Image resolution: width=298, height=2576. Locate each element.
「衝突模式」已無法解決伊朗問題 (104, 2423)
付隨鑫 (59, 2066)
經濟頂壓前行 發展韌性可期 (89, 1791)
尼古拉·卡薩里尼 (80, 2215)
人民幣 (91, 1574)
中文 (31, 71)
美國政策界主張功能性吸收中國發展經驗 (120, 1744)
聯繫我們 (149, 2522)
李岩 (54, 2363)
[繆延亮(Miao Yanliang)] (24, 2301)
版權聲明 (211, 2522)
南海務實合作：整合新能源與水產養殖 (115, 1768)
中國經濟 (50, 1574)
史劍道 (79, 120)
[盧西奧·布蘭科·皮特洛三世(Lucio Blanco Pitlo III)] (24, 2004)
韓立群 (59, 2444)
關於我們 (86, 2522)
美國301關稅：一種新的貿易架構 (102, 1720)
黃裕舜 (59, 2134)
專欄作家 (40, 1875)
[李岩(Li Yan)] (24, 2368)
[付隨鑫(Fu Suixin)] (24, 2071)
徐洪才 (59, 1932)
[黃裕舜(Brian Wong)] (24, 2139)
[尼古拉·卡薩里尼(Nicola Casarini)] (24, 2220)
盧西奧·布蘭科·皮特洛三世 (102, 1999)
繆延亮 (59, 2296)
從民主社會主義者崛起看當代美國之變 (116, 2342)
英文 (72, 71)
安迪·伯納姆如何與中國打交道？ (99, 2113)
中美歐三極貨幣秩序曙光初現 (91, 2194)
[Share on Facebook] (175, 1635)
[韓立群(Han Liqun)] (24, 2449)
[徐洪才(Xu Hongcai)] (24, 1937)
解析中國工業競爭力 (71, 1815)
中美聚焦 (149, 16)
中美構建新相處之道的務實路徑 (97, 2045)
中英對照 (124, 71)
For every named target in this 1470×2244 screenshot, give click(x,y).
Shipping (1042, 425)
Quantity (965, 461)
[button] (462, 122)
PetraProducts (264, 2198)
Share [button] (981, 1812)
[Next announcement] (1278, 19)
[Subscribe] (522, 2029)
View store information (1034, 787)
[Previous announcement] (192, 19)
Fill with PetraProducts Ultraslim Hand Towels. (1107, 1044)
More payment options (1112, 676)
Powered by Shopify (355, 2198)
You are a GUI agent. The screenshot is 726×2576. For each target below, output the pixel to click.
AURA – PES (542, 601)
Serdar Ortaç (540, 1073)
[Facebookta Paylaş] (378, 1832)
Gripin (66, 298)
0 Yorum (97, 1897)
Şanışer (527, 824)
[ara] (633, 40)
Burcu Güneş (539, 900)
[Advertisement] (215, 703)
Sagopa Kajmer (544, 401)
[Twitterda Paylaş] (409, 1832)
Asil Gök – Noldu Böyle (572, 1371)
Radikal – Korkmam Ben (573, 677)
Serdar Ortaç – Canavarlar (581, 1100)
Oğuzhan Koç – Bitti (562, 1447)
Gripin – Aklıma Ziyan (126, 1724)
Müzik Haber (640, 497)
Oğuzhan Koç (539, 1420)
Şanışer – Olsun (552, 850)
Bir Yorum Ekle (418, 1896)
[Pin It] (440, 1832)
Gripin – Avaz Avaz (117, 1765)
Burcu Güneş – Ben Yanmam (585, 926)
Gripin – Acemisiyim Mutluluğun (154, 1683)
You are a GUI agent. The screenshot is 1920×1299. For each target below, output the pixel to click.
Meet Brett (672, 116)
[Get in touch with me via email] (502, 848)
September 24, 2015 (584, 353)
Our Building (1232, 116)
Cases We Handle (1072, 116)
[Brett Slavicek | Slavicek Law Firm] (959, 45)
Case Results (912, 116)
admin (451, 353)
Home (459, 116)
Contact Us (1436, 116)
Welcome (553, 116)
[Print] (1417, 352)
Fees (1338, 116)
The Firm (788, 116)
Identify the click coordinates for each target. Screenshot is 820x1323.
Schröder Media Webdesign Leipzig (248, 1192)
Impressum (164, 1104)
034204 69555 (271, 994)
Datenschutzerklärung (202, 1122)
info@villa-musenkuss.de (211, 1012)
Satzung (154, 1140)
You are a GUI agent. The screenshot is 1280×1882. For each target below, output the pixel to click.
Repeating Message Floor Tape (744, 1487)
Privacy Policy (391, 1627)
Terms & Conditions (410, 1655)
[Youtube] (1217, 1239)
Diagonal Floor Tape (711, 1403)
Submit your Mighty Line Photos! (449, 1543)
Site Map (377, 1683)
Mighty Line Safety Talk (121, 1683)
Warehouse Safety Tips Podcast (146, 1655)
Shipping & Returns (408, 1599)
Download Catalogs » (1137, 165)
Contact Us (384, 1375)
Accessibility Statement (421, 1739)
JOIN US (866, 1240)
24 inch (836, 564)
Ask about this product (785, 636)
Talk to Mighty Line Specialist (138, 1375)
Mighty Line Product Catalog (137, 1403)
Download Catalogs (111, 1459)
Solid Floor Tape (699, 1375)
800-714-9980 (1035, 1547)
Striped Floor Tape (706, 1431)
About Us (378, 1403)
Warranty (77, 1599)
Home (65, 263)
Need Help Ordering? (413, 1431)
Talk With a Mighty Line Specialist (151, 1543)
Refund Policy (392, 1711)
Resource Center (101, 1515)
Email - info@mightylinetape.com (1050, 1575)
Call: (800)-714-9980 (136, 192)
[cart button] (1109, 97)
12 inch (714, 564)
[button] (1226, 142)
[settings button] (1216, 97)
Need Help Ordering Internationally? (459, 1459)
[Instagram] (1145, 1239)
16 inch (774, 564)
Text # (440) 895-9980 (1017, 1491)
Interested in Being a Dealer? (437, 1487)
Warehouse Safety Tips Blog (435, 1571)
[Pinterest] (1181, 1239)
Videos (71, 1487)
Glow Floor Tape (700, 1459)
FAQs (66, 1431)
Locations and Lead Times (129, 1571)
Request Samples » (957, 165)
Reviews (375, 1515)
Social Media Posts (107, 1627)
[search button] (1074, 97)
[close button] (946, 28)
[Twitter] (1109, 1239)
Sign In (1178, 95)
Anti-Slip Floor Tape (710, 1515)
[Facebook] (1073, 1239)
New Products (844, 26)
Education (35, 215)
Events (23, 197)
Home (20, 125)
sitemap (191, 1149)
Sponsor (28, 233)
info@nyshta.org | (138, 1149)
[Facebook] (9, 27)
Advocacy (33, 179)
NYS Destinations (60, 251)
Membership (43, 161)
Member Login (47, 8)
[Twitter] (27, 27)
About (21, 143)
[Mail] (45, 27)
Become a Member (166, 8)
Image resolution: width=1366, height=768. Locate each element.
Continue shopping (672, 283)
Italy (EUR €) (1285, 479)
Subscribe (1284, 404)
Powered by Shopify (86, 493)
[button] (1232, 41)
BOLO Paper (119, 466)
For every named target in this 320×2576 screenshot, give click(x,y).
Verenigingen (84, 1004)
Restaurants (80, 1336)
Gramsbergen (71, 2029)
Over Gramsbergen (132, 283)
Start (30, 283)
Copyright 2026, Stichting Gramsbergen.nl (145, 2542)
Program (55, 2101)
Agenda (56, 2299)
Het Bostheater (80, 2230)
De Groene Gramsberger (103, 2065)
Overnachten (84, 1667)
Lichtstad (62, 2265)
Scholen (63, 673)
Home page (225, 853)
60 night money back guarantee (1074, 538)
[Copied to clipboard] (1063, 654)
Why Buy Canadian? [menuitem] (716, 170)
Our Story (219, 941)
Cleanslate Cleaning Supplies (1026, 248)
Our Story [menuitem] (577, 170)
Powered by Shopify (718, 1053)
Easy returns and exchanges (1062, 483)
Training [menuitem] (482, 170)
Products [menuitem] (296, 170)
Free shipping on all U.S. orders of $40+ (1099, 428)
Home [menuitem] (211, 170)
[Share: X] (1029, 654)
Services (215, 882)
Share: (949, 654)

[What the task requires]:
Reproduce exactly the stretch of the material above that starts at the line with "[韓立群(Han Liqun)] (24, 2449)" and ends at the line with "View store information (1034, 787)", both included, and nothing else.

[Exercise solution]:
[韓立群(Han Liqun)] (24, 2449)
[徐洪才(Xu Hongcai)] (24, 1937)
解析中國工業競爭力 (71, 1815)
中美聚焦 (149, 16)
中美構建新相處之道的務實路徑 (97, 2045)
中英對照 (124, 71)
For every named target in this 1470×2244 screenshot, give click(x,y).
Shipping (1042, 425)
Quantity (965, 461)
[button] (462, 122)
PetraProducts (264, 2198)
Share [button] (981, 1812)
[Next announcement] (1278, 19)
[Subscribe] (522, 2029)
View store information (1034, 787)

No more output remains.